Ray started to rise, muscled shoulders bunching beneath his ripped T-shirt. Luther was less than two feet away now. He concentrated on the unwholesome greenish-yellow spikes of energy that snapped and cracked in Ray’s aura. With exquisite precision—mistakes often had extremely unpleasant consequences—he generated a wave of suppressing energy from his own aura. The pulses resonated with Ray’s in a counterpoint pattern. The green-yellow tendrils of energy weakened visibly.
Ray blinked a few times and frowned in confusion.
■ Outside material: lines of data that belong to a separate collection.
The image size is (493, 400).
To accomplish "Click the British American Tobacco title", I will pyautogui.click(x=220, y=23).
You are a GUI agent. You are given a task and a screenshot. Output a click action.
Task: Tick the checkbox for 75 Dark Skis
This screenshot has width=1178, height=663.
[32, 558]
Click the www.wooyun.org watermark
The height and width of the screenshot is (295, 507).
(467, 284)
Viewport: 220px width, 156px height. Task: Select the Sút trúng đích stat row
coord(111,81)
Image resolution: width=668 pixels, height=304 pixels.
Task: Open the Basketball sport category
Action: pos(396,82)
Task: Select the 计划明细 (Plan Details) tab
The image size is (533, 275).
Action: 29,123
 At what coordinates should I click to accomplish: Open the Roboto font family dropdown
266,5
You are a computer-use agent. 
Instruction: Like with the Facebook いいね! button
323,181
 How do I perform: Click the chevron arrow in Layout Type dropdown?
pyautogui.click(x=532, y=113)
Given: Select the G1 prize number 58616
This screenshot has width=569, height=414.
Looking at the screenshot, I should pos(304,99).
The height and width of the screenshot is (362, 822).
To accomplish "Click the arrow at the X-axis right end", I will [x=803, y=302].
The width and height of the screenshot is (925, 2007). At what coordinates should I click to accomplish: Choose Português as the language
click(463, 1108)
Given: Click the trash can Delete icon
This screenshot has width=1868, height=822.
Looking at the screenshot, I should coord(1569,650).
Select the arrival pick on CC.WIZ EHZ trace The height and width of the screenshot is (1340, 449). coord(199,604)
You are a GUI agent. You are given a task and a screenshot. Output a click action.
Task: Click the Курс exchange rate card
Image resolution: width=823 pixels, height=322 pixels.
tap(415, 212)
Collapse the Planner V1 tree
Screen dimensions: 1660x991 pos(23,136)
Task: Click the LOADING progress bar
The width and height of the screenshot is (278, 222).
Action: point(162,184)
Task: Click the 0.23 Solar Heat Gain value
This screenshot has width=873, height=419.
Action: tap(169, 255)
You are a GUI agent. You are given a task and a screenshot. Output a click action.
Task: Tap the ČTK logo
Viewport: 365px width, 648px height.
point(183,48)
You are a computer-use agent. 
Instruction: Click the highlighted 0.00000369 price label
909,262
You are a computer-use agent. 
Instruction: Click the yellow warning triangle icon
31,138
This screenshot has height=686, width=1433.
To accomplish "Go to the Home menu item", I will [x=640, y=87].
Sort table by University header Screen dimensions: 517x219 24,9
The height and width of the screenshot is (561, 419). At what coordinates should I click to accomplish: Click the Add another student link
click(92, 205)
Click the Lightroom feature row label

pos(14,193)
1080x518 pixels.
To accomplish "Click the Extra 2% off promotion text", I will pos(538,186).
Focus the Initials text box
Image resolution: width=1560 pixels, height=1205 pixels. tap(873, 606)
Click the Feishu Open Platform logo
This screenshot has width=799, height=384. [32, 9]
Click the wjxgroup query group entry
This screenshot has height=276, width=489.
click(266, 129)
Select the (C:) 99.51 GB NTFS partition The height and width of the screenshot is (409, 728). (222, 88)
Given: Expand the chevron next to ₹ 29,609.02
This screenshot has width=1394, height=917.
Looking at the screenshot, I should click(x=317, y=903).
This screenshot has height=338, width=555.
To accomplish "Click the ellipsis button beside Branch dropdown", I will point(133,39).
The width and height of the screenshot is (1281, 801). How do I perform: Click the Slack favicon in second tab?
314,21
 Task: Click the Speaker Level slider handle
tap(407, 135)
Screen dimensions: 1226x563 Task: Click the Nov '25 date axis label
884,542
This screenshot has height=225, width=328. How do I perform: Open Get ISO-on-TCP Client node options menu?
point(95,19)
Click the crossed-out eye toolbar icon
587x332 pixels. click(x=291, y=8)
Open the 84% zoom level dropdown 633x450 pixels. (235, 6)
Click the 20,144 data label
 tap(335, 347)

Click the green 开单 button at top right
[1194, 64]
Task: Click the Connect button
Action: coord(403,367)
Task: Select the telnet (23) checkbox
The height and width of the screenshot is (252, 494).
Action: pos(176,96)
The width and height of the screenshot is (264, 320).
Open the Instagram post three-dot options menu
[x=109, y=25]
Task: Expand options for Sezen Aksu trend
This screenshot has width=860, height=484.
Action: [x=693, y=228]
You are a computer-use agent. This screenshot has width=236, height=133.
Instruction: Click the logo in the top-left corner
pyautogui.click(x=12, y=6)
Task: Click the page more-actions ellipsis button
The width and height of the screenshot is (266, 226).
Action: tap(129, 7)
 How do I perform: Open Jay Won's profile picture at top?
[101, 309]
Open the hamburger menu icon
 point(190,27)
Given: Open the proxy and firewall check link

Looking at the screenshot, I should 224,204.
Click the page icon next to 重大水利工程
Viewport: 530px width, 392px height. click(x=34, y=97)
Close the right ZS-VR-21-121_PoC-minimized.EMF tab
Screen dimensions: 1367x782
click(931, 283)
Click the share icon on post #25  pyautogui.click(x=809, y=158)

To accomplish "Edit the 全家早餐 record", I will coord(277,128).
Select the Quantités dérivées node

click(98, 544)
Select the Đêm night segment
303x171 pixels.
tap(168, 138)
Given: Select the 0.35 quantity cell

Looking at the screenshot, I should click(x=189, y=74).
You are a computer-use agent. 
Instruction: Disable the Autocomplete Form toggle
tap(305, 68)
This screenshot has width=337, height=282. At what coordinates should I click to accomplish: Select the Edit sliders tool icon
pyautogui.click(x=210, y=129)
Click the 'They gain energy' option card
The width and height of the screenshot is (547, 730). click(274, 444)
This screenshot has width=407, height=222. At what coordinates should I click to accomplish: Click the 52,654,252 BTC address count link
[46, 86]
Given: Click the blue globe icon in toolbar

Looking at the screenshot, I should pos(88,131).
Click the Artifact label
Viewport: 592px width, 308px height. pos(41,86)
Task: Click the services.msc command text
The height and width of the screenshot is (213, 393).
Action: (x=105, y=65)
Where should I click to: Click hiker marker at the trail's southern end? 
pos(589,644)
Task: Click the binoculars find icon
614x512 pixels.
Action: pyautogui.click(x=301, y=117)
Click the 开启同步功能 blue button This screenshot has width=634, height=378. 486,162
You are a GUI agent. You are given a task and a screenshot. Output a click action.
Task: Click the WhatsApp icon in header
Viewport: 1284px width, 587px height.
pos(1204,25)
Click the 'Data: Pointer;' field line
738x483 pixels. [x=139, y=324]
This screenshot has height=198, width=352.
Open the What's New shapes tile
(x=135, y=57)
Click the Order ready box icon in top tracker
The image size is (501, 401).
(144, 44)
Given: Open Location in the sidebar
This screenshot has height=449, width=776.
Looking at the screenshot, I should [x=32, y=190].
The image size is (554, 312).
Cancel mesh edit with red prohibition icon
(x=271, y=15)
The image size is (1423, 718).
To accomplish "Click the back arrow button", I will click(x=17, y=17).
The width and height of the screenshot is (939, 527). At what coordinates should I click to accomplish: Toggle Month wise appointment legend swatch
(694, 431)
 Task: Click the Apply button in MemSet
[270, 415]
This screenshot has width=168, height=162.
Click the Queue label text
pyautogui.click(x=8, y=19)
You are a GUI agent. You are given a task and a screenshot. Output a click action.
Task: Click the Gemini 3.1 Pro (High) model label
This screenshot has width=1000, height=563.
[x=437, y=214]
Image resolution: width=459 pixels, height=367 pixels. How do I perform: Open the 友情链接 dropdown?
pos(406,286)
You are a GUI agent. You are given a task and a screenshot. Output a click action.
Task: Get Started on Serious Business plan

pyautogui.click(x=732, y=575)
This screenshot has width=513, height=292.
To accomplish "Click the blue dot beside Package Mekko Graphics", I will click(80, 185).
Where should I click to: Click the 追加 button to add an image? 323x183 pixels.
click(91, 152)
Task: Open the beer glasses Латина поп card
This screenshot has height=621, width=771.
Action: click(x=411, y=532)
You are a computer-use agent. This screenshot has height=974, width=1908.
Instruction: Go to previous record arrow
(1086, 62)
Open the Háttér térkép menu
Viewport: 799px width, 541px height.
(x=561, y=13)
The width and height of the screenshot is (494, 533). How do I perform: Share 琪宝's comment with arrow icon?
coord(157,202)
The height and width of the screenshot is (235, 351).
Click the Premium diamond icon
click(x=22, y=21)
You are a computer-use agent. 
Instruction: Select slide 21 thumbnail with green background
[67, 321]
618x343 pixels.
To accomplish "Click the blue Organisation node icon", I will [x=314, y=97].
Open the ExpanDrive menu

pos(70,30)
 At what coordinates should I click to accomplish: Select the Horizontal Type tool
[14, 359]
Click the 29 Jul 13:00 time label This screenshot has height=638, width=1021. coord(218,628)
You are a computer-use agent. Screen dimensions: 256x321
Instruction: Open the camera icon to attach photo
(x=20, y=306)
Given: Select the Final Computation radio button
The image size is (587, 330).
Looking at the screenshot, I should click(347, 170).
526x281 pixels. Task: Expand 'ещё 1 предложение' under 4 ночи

Luther tweaked his aura a little more. With a sigh, Ray lost interest in Aloha Shirt. Suddenly exhausted, he sank back down into his chair.
“Why don’t you finish your beer?” Luther said to him. “I’ll take care of this.”
“Yeah, sure.” Ray looked at the bottle on the table. “My beer.”
Grateful for direction in the midst of the overwhelming ennui, he picked up the bottle and took a long swallow.
Deprived of his prey, Flower Shirt reacted with spiraling rage. His face scrunched up into a snarl. He leaned to one side and peered around Luther.
“Hey, I’m talking to you, Surfer Asshole,” he yelled at Ray.
“No,” Luther said, using the same low voice he had employed with Ray. “You’re talking to me. We’re discussing the fact that you would like to leave now.”
Flower Shirt’s aura was a lot more stable than Ray’s. That was the good news. The bad news was that the colors were those of frustration and fury.
The politically correct view of bullies was that they suffered from low self-esteem and tried to compensate by making other people their victims. As far as Luther was concerned, that was pure bull. Guys like Flower Shirt felt superior to others and lacked all traces of empathy. Bullies bullied not out of some unconscious desire to try to compensate for their low self-esteem. They did it because they could and because they enjoyed it.
The only way to stop a bully was to scare him. The species had a strong sense of self-preservation.
There was nothing tricky or mysterious about the wavelengths of energy in Flower Shirt’s pattern. The hot rush of the man’s unchecked lust for verbal abuse spiked and pulsed very clearly. Luther generated the suppressing patterns. The compelling urge to hurt and dominate Ray died instantly beneath the heavy, crushing weight of exhaustion but Flower Shirt was already on his feet, turning his attention to Luther.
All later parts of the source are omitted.